[PR]

 捕鯨基地で知られた宮城県石巻市鮎川を舞台に、高倉健さん主演で撮られた映画「鯨と斗(たたか)う男」がこの夏、石巻で62年ぶりに復活上映される。震災で傷ついた鯨の街の、かつての姿をもう一度見たいと、市民らが奔走した。

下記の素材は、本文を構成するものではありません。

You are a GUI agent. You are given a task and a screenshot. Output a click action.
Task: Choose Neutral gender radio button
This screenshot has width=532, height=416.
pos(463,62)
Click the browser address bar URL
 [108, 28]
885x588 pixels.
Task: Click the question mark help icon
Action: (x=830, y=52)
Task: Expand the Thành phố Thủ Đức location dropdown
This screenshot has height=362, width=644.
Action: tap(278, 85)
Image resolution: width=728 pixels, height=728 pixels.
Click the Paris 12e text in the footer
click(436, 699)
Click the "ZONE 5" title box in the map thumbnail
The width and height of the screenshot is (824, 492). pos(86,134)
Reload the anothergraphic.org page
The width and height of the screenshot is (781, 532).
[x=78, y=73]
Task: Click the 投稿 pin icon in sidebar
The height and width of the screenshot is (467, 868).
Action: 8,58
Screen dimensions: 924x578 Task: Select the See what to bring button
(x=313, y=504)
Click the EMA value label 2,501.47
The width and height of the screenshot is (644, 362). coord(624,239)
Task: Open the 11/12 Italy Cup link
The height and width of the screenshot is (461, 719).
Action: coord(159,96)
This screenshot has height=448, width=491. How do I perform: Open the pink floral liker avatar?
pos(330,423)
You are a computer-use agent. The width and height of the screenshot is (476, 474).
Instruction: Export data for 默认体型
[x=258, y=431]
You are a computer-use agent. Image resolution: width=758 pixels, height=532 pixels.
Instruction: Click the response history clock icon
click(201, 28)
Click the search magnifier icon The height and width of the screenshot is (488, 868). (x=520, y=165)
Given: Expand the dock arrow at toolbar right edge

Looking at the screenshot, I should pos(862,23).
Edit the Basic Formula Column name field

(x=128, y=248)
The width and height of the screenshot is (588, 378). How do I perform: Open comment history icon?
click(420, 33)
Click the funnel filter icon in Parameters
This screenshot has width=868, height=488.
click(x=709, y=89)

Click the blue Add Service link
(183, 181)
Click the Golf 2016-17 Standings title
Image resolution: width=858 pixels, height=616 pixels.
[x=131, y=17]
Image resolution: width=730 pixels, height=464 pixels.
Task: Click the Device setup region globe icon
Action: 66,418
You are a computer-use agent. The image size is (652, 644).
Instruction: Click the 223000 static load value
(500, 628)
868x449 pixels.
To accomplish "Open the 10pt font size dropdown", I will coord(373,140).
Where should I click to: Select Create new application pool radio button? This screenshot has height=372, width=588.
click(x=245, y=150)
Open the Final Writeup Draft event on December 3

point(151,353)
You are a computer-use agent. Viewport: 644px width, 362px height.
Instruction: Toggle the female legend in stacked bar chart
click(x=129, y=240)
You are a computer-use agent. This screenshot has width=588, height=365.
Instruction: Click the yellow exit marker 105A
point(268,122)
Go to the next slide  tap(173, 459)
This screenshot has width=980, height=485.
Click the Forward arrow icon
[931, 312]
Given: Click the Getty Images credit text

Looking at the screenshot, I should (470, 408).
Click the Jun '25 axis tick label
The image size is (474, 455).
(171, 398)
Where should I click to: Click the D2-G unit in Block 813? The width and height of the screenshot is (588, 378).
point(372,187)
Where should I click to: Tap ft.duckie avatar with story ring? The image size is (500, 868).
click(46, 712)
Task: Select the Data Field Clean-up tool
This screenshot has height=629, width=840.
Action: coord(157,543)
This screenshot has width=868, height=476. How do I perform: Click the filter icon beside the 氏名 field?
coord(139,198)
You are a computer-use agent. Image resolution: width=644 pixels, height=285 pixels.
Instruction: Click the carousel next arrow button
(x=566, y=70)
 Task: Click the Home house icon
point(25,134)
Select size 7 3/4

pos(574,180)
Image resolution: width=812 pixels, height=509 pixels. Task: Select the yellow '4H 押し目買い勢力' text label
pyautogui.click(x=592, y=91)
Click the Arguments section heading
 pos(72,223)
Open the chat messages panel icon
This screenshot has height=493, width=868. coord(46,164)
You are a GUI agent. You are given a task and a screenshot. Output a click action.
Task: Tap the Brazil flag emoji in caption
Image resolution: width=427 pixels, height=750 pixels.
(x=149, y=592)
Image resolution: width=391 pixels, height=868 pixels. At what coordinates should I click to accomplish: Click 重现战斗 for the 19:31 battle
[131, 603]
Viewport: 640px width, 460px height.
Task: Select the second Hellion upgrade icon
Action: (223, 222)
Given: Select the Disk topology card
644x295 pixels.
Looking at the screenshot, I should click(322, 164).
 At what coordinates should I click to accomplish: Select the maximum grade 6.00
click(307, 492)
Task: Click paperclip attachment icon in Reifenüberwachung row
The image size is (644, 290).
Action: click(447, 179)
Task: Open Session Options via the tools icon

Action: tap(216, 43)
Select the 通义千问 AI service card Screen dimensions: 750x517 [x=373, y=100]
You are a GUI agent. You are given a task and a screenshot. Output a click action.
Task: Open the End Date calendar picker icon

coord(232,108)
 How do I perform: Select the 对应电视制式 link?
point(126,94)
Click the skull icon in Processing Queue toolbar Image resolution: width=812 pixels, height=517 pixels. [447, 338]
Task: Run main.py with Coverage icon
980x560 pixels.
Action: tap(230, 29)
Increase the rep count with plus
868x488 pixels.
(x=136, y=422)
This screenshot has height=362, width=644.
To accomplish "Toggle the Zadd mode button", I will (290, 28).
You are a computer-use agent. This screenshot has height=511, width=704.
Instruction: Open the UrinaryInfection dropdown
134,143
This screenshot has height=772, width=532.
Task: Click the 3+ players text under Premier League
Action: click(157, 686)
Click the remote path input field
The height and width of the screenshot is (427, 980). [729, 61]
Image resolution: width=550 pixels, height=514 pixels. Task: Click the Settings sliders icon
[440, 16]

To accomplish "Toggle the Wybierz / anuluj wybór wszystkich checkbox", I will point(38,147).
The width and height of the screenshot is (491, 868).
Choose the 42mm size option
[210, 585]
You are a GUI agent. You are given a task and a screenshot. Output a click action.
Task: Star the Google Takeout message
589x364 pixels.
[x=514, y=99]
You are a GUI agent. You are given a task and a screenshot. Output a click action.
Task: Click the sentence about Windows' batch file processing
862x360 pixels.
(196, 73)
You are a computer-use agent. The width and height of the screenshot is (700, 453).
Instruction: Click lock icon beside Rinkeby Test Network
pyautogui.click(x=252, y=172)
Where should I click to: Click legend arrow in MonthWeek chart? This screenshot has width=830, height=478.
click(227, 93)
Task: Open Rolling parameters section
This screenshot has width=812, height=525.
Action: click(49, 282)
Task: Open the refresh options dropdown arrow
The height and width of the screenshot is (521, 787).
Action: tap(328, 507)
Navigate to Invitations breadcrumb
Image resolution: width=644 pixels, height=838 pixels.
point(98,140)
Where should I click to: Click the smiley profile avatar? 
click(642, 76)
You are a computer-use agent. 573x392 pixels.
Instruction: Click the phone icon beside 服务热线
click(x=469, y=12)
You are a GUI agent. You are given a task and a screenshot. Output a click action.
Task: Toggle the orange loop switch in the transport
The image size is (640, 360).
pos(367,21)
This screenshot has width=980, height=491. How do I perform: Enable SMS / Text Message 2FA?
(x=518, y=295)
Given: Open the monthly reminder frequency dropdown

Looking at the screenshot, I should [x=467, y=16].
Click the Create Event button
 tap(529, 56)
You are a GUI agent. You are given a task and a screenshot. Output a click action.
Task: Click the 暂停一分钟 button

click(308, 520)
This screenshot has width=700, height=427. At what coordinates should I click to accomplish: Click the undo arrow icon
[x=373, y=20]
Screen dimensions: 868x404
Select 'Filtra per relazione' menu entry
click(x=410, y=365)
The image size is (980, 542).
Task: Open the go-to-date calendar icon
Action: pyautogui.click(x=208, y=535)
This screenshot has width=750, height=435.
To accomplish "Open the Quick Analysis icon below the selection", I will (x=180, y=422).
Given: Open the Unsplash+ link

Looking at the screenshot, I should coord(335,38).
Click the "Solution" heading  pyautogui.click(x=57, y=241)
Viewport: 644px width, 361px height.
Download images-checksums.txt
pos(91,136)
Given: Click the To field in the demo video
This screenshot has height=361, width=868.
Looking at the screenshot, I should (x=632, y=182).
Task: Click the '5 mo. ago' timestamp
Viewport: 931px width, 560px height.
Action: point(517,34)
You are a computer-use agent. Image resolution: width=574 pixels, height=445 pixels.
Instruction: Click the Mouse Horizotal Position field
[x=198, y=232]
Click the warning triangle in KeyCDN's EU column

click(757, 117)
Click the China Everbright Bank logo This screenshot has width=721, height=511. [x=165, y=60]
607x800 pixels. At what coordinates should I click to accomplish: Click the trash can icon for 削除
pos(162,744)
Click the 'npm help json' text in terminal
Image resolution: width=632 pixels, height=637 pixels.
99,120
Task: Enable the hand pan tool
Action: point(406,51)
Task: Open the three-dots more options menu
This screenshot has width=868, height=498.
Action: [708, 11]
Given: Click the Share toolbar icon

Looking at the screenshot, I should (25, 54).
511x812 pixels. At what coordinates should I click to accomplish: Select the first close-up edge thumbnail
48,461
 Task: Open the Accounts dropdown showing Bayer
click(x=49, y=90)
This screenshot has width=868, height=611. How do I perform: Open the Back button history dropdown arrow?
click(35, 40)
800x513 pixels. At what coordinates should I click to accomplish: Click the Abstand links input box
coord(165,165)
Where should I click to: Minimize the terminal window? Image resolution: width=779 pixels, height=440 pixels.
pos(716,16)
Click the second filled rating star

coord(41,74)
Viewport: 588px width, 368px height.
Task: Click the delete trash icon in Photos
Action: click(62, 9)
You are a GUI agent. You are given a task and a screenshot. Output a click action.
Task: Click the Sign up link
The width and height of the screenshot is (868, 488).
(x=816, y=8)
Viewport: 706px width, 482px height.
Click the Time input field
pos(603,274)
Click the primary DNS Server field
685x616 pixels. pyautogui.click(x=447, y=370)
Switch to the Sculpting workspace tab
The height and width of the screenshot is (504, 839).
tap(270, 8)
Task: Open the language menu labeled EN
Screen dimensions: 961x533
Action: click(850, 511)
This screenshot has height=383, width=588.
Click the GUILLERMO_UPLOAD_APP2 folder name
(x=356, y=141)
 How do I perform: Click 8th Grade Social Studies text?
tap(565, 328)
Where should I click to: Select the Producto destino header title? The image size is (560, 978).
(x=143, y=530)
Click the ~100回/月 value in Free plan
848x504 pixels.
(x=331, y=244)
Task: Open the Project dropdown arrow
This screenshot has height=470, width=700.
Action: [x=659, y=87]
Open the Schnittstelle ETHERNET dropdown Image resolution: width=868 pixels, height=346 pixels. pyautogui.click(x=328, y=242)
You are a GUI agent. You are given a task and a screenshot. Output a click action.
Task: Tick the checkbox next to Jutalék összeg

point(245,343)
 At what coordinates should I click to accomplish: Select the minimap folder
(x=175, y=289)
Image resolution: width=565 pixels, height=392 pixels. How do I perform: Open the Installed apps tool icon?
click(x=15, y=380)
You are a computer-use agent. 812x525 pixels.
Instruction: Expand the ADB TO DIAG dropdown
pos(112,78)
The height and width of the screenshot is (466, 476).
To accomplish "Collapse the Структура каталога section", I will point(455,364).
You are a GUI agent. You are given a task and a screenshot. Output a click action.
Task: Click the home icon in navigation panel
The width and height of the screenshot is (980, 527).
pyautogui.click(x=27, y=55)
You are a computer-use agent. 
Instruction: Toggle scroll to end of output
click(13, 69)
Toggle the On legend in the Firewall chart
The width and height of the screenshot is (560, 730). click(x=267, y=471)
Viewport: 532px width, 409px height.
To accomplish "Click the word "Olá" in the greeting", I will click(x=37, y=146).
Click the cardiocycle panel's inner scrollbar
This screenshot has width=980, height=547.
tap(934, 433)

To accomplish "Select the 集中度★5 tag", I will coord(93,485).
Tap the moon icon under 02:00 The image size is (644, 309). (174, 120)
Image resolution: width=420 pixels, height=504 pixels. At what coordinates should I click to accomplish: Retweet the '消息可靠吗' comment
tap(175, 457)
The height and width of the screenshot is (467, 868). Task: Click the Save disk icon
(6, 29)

 1957年公開の東映映画で、石巻や鮎川でロケ。健さんは捕鯨船の砲手役を演じた。雑誌「石巻学」を発行するノンフィクション作家の大島幹雄さん、石巻で被災・閉館した映画館「岡田劇場」経営者の菅原宏さんが上映を発案。古い映画原盤を現在の機械にかける変換作業に費用がかかり、寄付を募ったところ、目標を上回る約120万円が集まった。鮎川や石巻出身者で昔を懐かしむ人や、捕鯨船にかかわった人たちがお金を寄せてくれた。

 上映は、8月2日午後1時、3時、6時、石巻市中央2丁目のアイトピアホール。前売り1千円、7月10日から市役所庁舎1階の石巻観光協会などで販売。予約は大島さん(090・2207・8185)へ。9月に鮎川での上映も計画中だ。